Caution: The concomitant use of statins and CNIs, particularly cyclosporine, often results in a several-fold increase in statin blood level and an increased risk for myopathy and rhabdomyolysis. Rhabdomyolysis associated with tacrolimus and statin use is generally seen in patients on concomitant diltiazem therapy (see chapter 2 for drug-drug interactions).
Nonstatin therapy: ezetimibe
Ezetimibe and statin combination therapy has been suggested to improve cholesterol control because of their complementary mechanisms of action. Ezetimibe blocks intestinal absorption of dietary cholesterol, whereas statin inhibits hepatic cholesterol synthesis.
Study of Heart and Renal Protection (SHARP) trial12
Chronic kidney disease (CKD) patients were randomized to receive either simvastatin 20 mg plus ezetimibe 10 mg or placebo.
Statin and ezetimibe combination therapy conferred a 17% CV risk reduction compared with placebo at a median follow-up of 4.9 years.
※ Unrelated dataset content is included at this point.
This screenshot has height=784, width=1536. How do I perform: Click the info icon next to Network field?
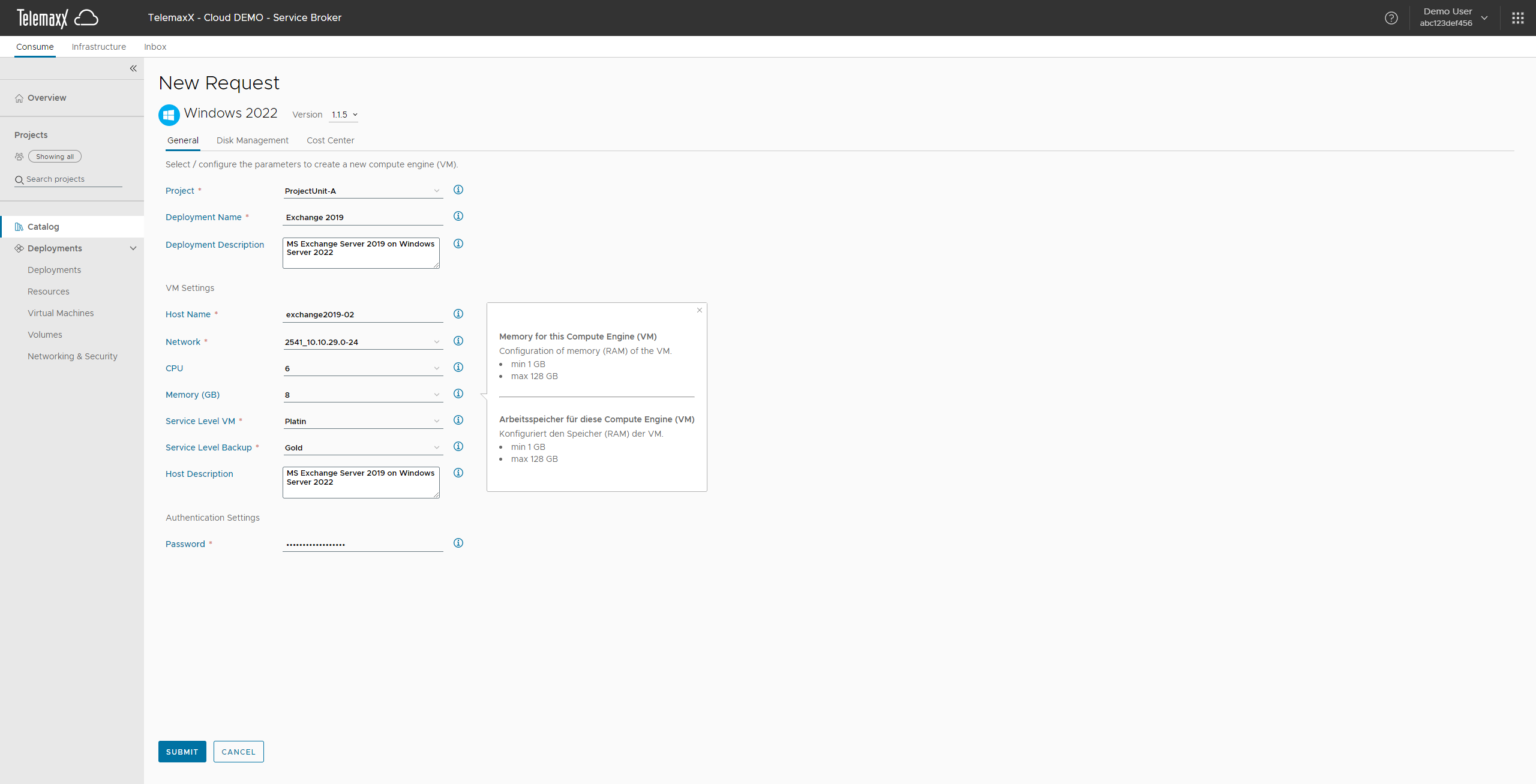(x=458, y=340)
Limited studies suggest that statin and ezetimibe combination therapy is safe and effective in the treatment of dyslipidemia in kidney transplant patients who are refractory to statin therapy.13
Currently available data do not support the routine addition of nonstatin drug to statin therapy for CVD risk reduction in the general population or in the transplant setting. However, based on the safety and efficacy data of ezetimibe use among CKD patients, ezetimibe may be used as second-line treatment option for high-risk kidney transplant recipients who are intolerant of statin or who are refractory to statin therapy.